Еще одна надежда в прах! Только легла, над ухом тоненько запел комар, точнее, комариха, где-то читала, что у них самец-вегетарианец (пыльцу кушает), а самка — вампир (кровь сосет).

Я натянула простыню до носа, тщательно расправив и подогнув вдоль тела, и закрыла глаза. Градов еще лучше, чем я себе представляла. И я ему понравилась. Точно, понравилась. Я постараюсь, я очень постараюсь, и он полюбит меня. Вот только Лешка…

Я завертелась под простыней. Лешка… Господи, что делать?

Из тьмы перед закрытыми глазами выплыло прекрасное мужское лицо, и счастье затопило мою душу. Все будет хорошо! Да-да, все будет хорошо! Я открою ему мою тайну. Он сможет полюбить меня и гордиться мною. Я все сделаю, чтобы он полюбил меня, и гордился мною, и показал своим друзьям и своим родителям.

Интересно, кто его родители, живы ли они? Те бабушка и дедушка, в квартире которых живет Лешка — они чьи родители? Скорее всего Лешкиной мамы… Лешка…

Тихий свист под окном заставил меня подпрыгнуть чуть ли не на метр. Сердце выпрыгивало из груди. Чего я испугалась? Я ведь точно знаю, кто свистит.

— Леша, ты?

— Ага. Выходи, посидим.

— Нет, я спать хочу.

— Какое спать? Смотри, как хорошо. Завтра поспишь.

— Не шуми, всех перебудишь.

— На эту сторону ни одного окна не выходит. Никого я не разбужу. Выходи.

— Нет. Спокойной ночи.

— Аленька, на минуточку. Я хочу тебя поцеловать, — жалобно протянул Лешка и шмыгнул носом.

Поцеловать? Но ведь это теперь невозможно. Никак невозможно. Как мне сказать ему?

Не слушая Лешкиных причитаний, я снова забралась в постель, снова старательно расправила простыню, подоткнула со всех сторон, закрыла глаза. Зазвенело сразу несколько комариных голосов.

Что сделает Лешка, когда узнает? Ведь он хочет жениться на мне. Он любит меня. Вот и пусть любит. Мы вместе с… расскажем ему все-все. Он все поймет. Ведь никто не виноват, что так случилось. Наверное, сначала Лешка загрустит, но потом он поймет, и мы будем счастливы. Мы все будем счастливы. Я, Лешка и отец.


Дежа вю. Повторение. Позднее солнечное утро, пустой дом, чисто прибранная кухня. Сегодня я знаю, кто где. Лешка поехал в городок за продуктами. Мария Алексеевна послала. Утром, лежа в постели, я слышала, как они ругались сначала в коридоре под лестницей, потом на крыльце.
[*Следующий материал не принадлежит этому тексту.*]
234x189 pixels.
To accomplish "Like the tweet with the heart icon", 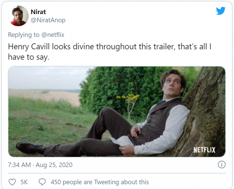I will click(12, 182).
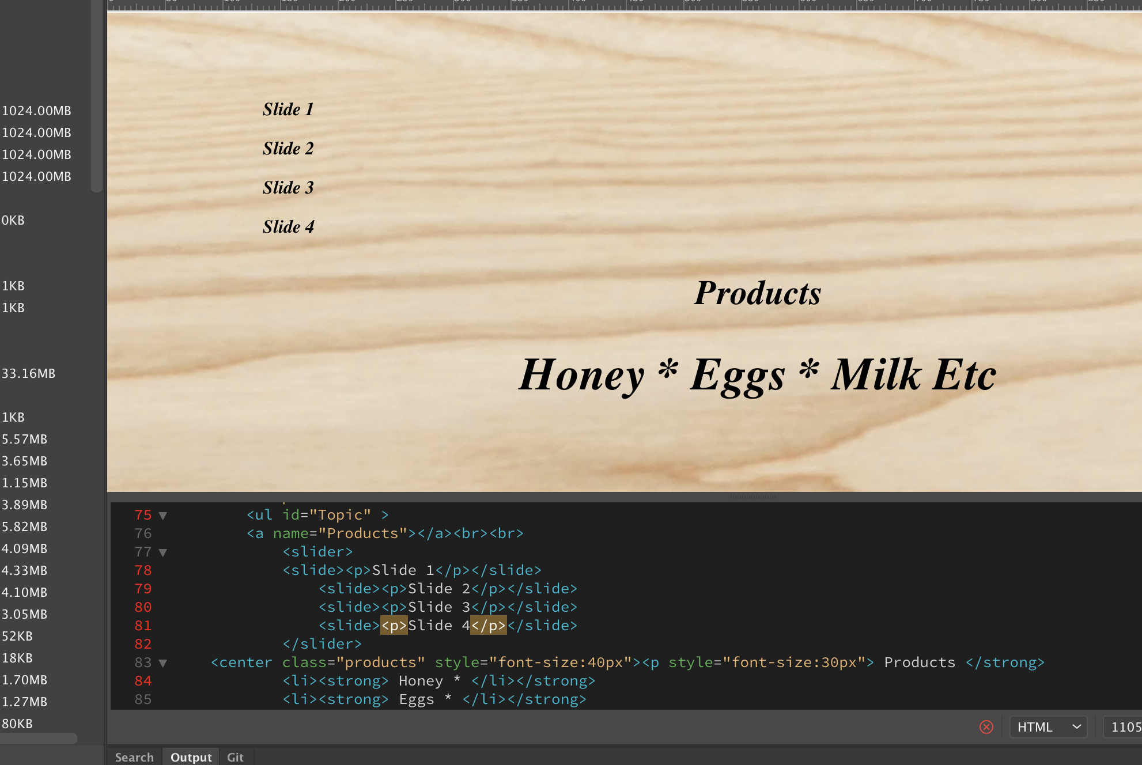Click the Slide 1 text in preview
Viewport: 1142px width, 765px height.
(289, 109)
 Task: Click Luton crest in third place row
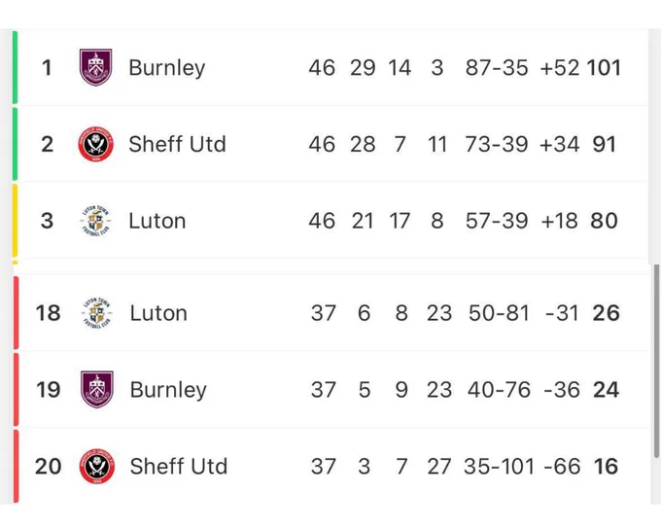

В этой семье не умели говорить тихо, и я узнала, что Лешка «в гробу видал эти деликатесы и не для того приехал, чтоб как полоумный бегать за жрачкой, и что в других семьях дети на каникулах отдыхают и, если бы мама его хоть немного любила, она не подняла бы его ни свет ни заря в половине одиннадцатого и не погнала бы в жару на рынок». И много еще чего. В ответ Мария Алексеевна визгливо перечислила все жертвы и лишения, перенесенные ею ради горячо любимого, но неблагодарного детища.

Послушала их и неожиданно снова заснула и проснулась с четко сформулированной мыслью. Ужасно хочется увидеть Глебчика. Хоть одним глазком. Как прекрасно придумала Мария Алексеевна звать его Глебчиком. Я тоже так буду, пока мысленно, а после нашего объяснения попрошу у него разрешения так его называть. Конечно, он разрешит. Что здесь такого? Я совсем взрослая. Вытянув губы трубочкой, тихонько выдыхаю: «Глебчик», — и смеюсь. Смеюсь, спускаясь по лестнице, смеюсь в кухне. На столе горбится бумажная салфетка. Совсем белая, раскрашенная красным фломастером вдоль и поперек. Верчу салфетку то так, то эдак, читаю Лешкины каракули: «Люблю, скоро вернусь, целую, кушай хорошо, гуляй по саду, жди меня, целую, целую, целую». Поворачиваю салфетку еще раз, снова: «Целую» и сто штук пурпурных сердец. Молодец Лешка, не ленивый.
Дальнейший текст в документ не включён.